Otherwise, how am I looking from that vantage point? Better, na? Strangely, I feel more driven and focused, in totality. Extremely melancholic, since yesterday, though. But that’s my mind…you know how it is. One day, it’s up dancing in the skies and then suddenly it’s down in the dumps. It may be because of all the lovers I saw in the park, autumn or just diwali. Who knows, what happens to me?

It’s a pity we didn’t celebrate Diwali, enough, after Dustu passed away. Sporadically, once in a while, we would make a half hearted attempt. Dad would just come up with something or the other. We didn’t realize, we would eventually loose each other, too. I wish now, we would have. Pieces of us, do drift away when our loved ones pass away.

But sometimes, we forget there are people around who are alive, who are there. Family members, who need us. You know how he gets, though. Even now, he refuses to go anywhere. I keep trying to drag him out of the house for a meal or a movie. But like he never went out with us, he still refuses to go anywhere with me. That factory building was and is still his real home.

Don’t worry about me, the Mother Hen, fusses and fumes, over the phone all the time. ‘ Jama Masjid mat jao. Ye mat karo. Woh mat karo! Davaee khao!’ He goes on. ‘ Baap ban rahaa he? ‘ doesn’t work on him. The most obnoxious things I am capable of saying, make him laugh and it drives me nuts!
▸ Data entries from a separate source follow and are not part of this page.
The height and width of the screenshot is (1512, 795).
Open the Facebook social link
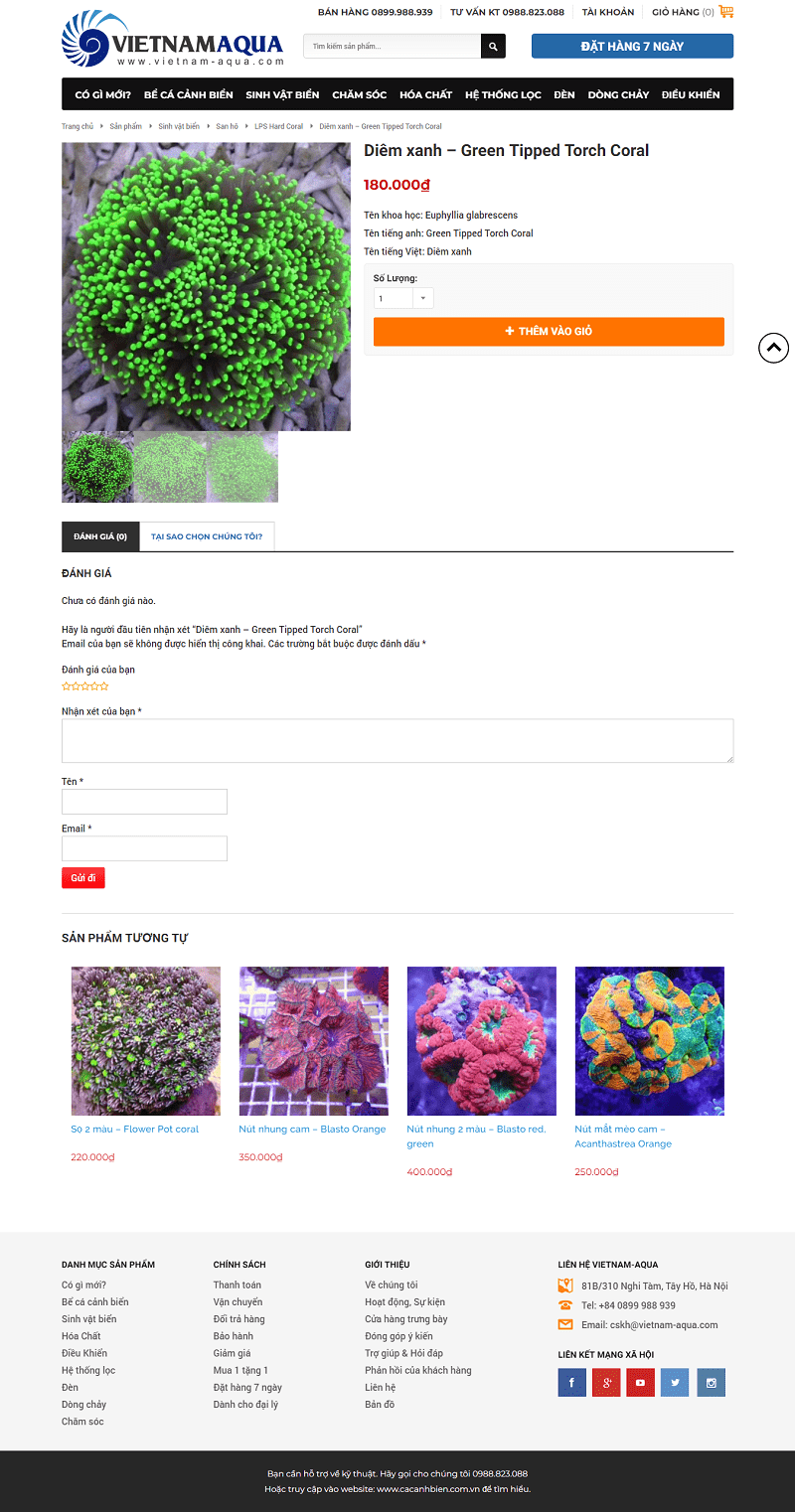[571, 1382]
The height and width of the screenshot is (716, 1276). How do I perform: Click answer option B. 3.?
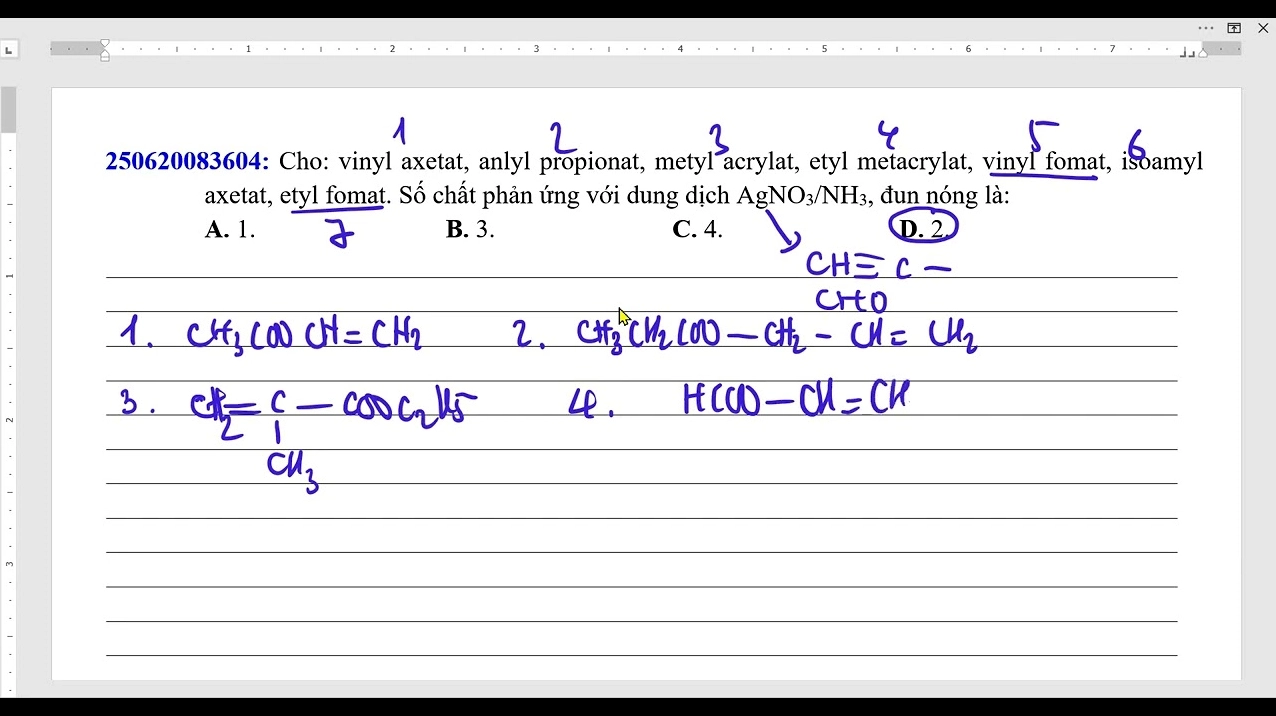[470, 229]
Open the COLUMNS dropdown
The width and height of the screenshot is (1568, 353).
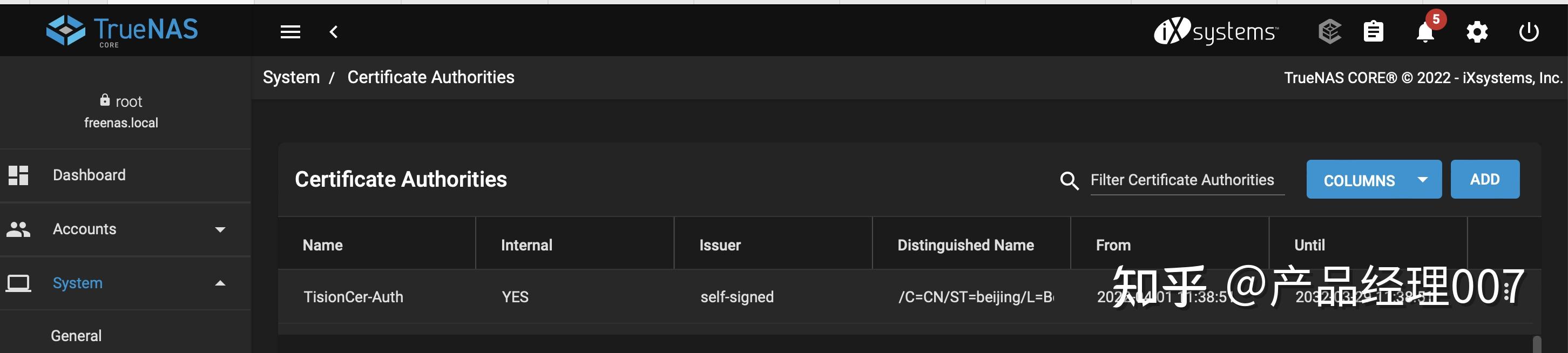click(x=1374, y=180)
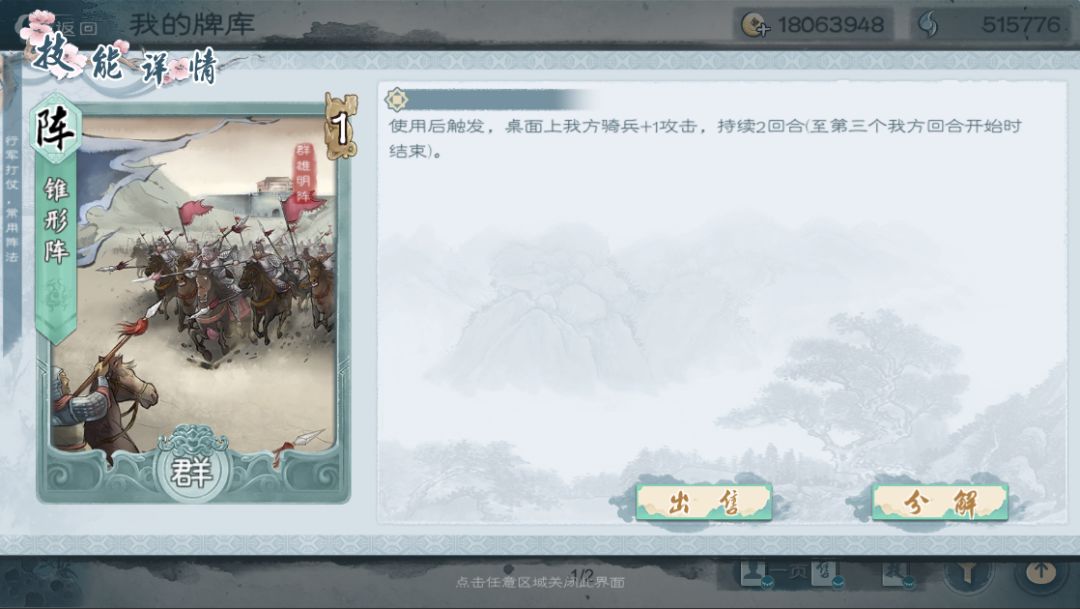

Remember how you would insist that only he can handle me (like I am a piece of hot coal, the handling of which requires expertise). I think that’s because he’s upfront and easy. Once I was very upset, I was having one of those days, with GD or it was later ( I remember if was many years ago) I said to him ‘ I know I’m a very difficult woman to be around!’ and he said, ‘No, aisa nahin he. Mene dekha he aapko..,you only get angry when people lie or say no. Aap ko lagna chahiye dusra insaan koshish kar raha he, phir aap kuch bhi maaf kar deti ho!’ His opinion is biased, growing up he took care of a lot of injured animals, I’m like one of those for him, an injured animal he needs to heal.
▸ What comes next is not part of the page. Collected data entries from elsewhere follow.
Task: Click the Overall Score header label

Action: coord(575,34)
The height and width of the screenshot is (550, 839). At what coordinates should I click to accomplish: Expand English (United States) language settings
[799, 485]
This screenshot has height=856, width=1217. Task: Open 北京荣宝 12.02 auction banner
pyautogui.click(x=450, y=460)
He watches the coming and going of various men, with a quiet amusement, though. Not that there have been any in the past six years. But you know, the occasional friend, who will assume, the feelings they have for me are more than platonic. But the way, I’ve been the past couple of weeks, this boy I’ve had a crush on, that worries him, I know. ‘I’m a grown up, I know what I am doing’, I reassure him. But he happens to be the only person, who knows how easily I get swayed.